Kaçmak o kadar kolay değil. Teknoloji çok ileri. Müthiş koku alma özelliği olan “mekanik tazı” denen aletler kahramanımızın peşinde. Gökyüzünde helikopterler, sokak ve caddelerde mekanik tazılar onu arıyor. Önceden tanıdığı ve kendisi gibi sorgulayan bir yaşlı profesörün evine ulaşıyor. Onun da önerileri ile nehre kadar giderek nehir içinde ilerleyip karşıya geçip, kullanılmayan paslı tren raylarını takip edip, daha önce kenti terk etmiş insanlarla karşılaşıyor. Zaten yaşlı profesör de bu insanlara ulaşmasını tembihlemişti. Onlarla oturup sohbet ediyor. Bu yaşlı insanlar gayet iyi eğitimli kişiler ve kentteki sürüyü terk edenler. Kitaplardaki düşünceler tamamen kaybolmasın diye bu insanların her biri bir kitabı ezberlemiş durumda. Birisi Platon’un Devlet’,ini, birisi kutsal kitabı, biri bir başkasını.
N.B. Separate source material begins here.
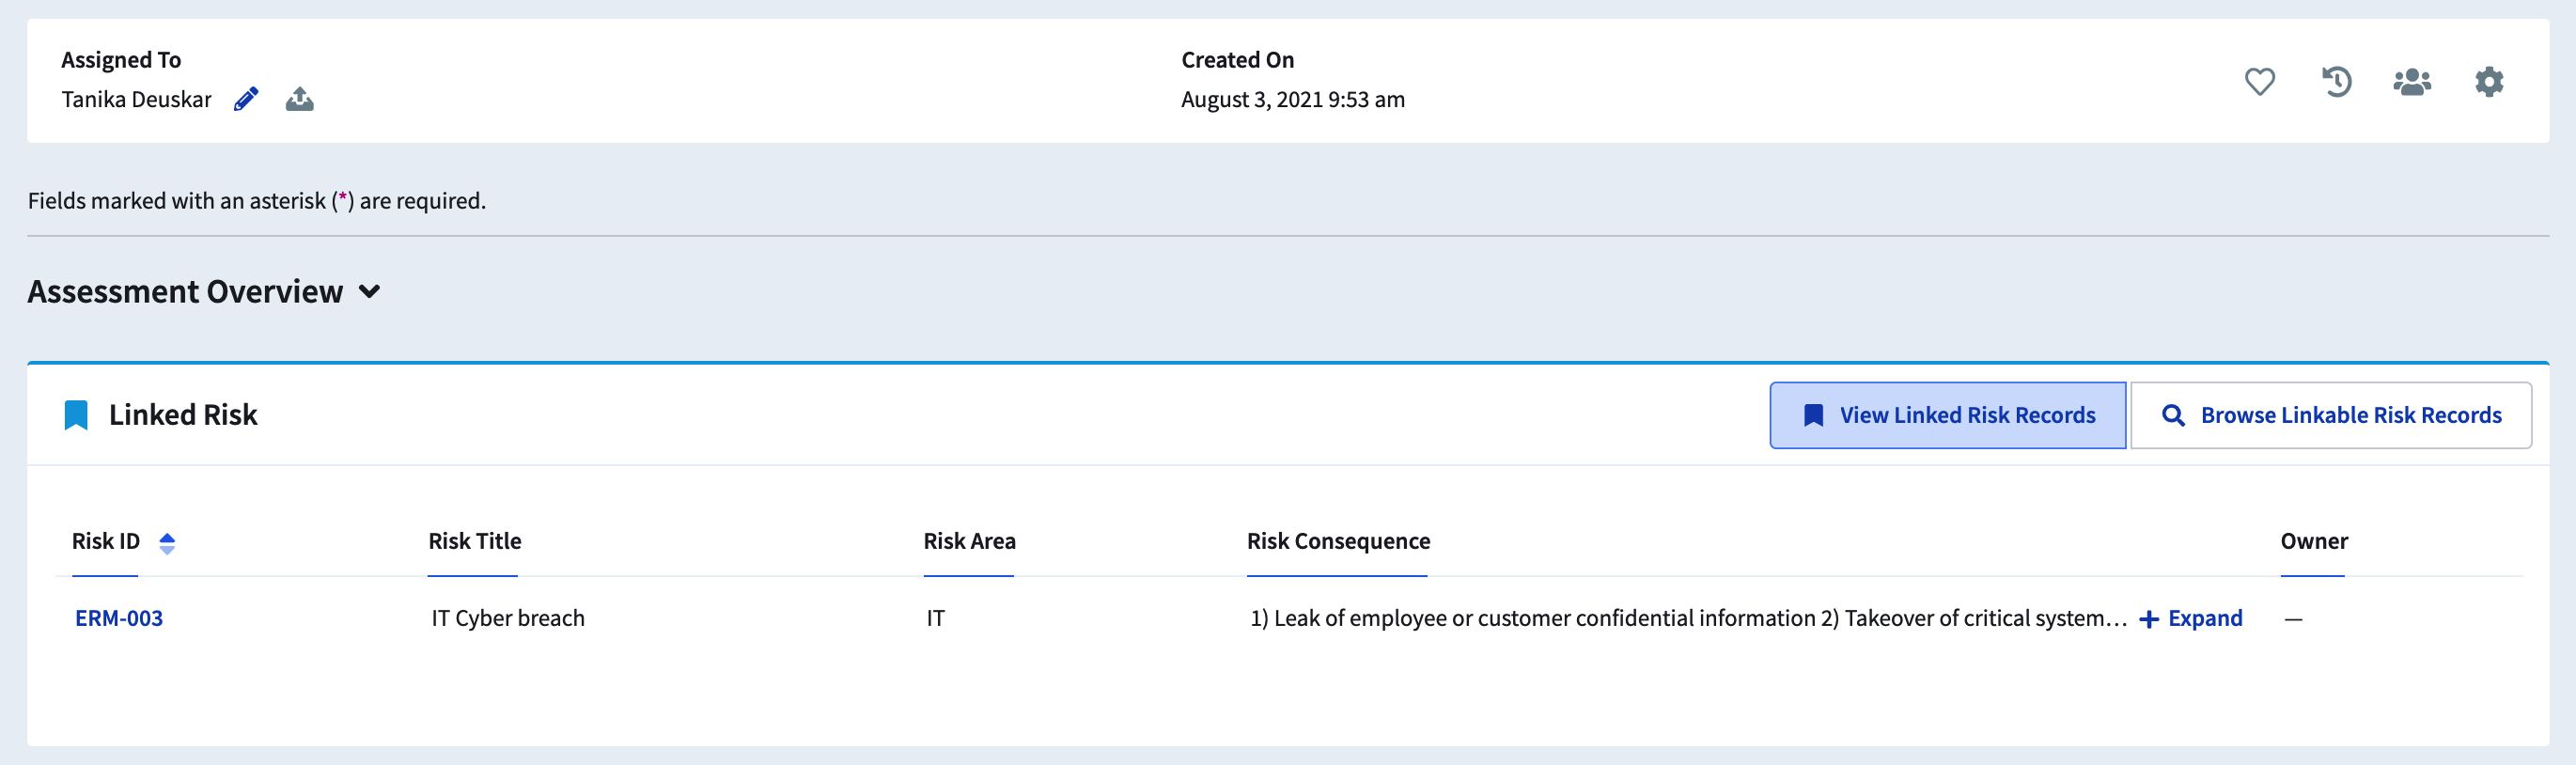
Task: Select the IT Cyber breach cell
Action: (508, 619)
Bu insanlar, ellerindeki ekran ile kentteki gelişmeleri de izliyorlar ve Montag’ın kaçıp kendilerini bulacağını da biliyorlar. Ellerindeki ekranda, kentteki Montag’ın aranması faaliyetini dahi görüyorlar. Montag’a diyorlar ki, “seni bulamayınca, yönetimi başarısız göstermemek için seni bulmuş gibi yapacaklar ve ilgisiz birini öldürecekler, halka da öldürülenin sen olduğunu söyleyecekler.” Gerçekten de helikopter ve mekanik tazı eşliğinde sokakta bir adamı Montag diye öldürüyorlar ve “suçlu öldürüldü, operasyon bitti” diyorlar.
Bu arada kente başka kentten saldırı oluyor ve bir savaş başlıyor. Bunu izleyen Montag ve yanındaki “kitap adamlar” savaşın bitmesi ile kente doğru yürüyorlar. Ve öykümüz bu şekilde sona eriyor.
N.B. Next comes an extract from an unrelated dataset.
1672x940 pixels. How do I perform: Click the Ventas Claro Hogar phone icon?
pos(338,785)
Kitapta totaliter yönetimlerin kitap düşmanlığı vurgulanırken, teknolojinin de bu düşmanlığa yardımcı unsur olarak yer aldığını görüyoruz. Kitabın kazandırdığı bilgi, şüphe etmeyi, sorgulamayı da beraberinde getiriyor. Şüphe eden, soru soran insan, bu tür yönetimlerde istenmeyen insandır. Diktatörlerin ülkelerinde düşünen insanlar ya susturulur ya ülkeyi terk etmek zorunda bırakılırlar. Bunun çok sayıda örneği var. Ray Bradbury’nin romanında her ne kadar bugün değil, gelecek anlatılıyor ise de, geçmişin ve bugünün dünyasında da kitap düşmanlığı biliniyor. Distopya türünün güzel bir örneği olan romanı tavsiye ederiz.